Margaret Moth was a tough woman -she began her photojournalist life in a time when women weren't often allowed to play in the game. Margaret was one of about 8 women shooting for CNN in the early 1980s. Women didn't sign up for this job. The equipment was heavy and cumbersome, the job was dirty and the conditions were extreme.
In CNN's infancy, its attempt to show Americans worldwide conditions other mainstream media wasn't covering appealed to this adventure-hungry young woman. Margaret was one who believed to tell the story best you had to get close to the action. She followed that dictum time and time again and during several conflicts when other journalists were running for cover Margaret was seen standing her ground, pointing her camera at the soldiers pointing their weapons back at her.
When she was shot in the face by a sniper on a random ride through the warzone in Sarajevo, she had been a photojournalist for more than a decade, and her story hit me hard like the bullet that blasted her face. I entered the photojournalist world at the same time as this amazing woman and found out that it was an incredibly challenging field both as a woman and as a camera person. I was not welcomed in the game by most of the guys I was working with. I was the only woman "shooter" at my TV station and my gear was often sabotaged, my assignment editor gave me only "fluff" stories. My enthusiasm was challenged daily by comments such as the one from a fellow shooter saying women couldn't carry the big cameras and shoot news because our breasts got in the way.

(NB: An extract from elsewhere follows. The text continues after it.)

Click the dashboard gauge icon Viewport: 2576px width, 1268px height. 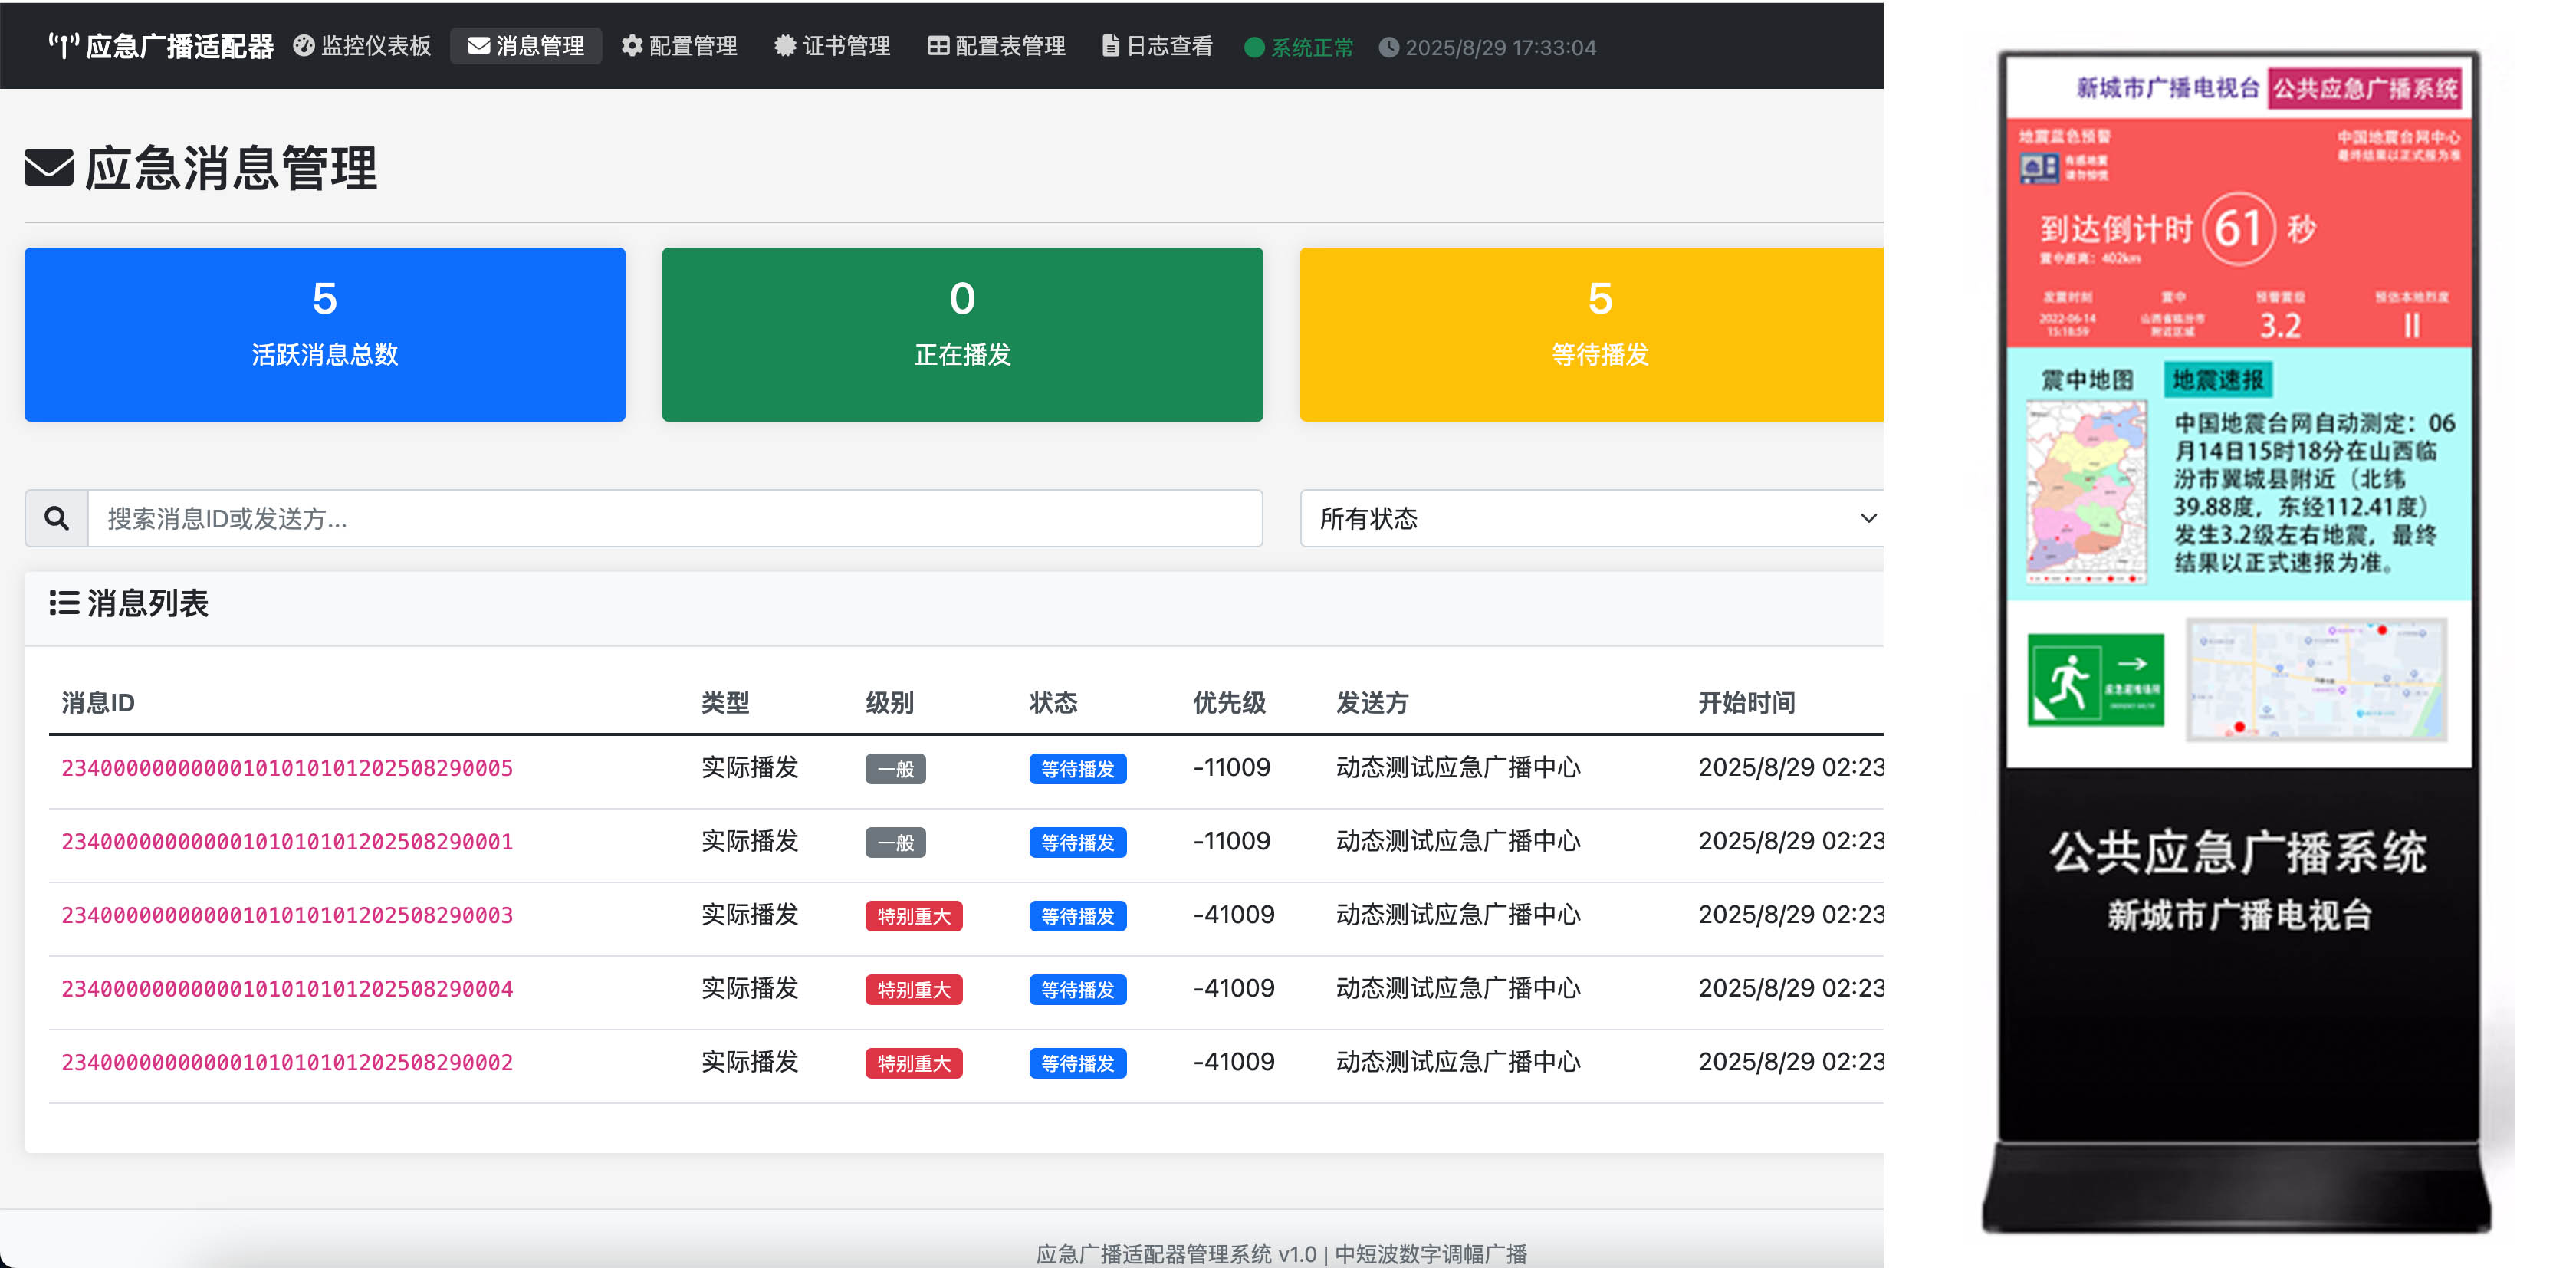[x=304, y=46]
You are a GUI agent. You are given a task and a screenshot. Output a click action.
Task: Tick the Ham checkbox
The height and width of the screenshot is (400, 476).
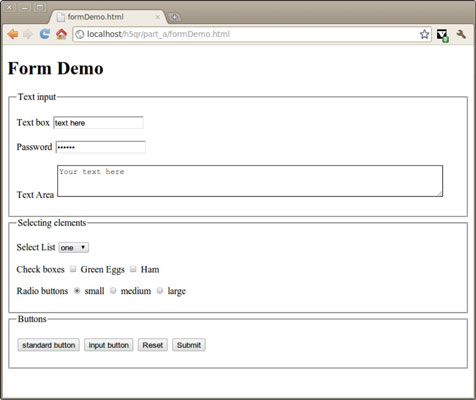coord(133,269)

This was in the 1980s when I thought all that "women can't do it" nonsense was over. Fast-forward 10 years and I had been shooting for a decade, was an award-winning photojournalist, was one of 3 women shooters in our television market, and much, (but not all) of that adversity was past, when I heard on the wires about Margaret Moth being shot. I soaked up every story I could find about Margaret's career and accident.
She should have died from her wounds but didn't, not only did she tough it out but she returned to the job and the warzone. Her career spanned 4 decades, she won several awards for her work and I realized she adopted a similar work-costume as I: cargo pants, loose shirts, military boots and a wild hair styles. She became my mentor in a world where there weren't many mentors for women like me with jobs like mine.
Now that I work with Videomaker, I try to make it a point to mentor anyone: women, men, children and seniors starting out a new hobby or career, anyone wishing to enter the field of videography. It's now a field where anyone can play the game, and we are all in this together.
Carrying a camera used to be an elitists job – we were special, we were the glitterati, we lived life in the fast lane, we were honored and envied. I'm glad that world has changed, that we can all share in this incredible field of capturing history, life and every day events through the eyes of our cameras. In the end, it wasn't the danger of her career that took her life, but something so simple that plagues those from all walks of life: cancer. In a CNN interview Margaret Roth said: "Life is sort of like a game of tennis. You have no choice over how that ball comes to you, but its how you hit it back that counts."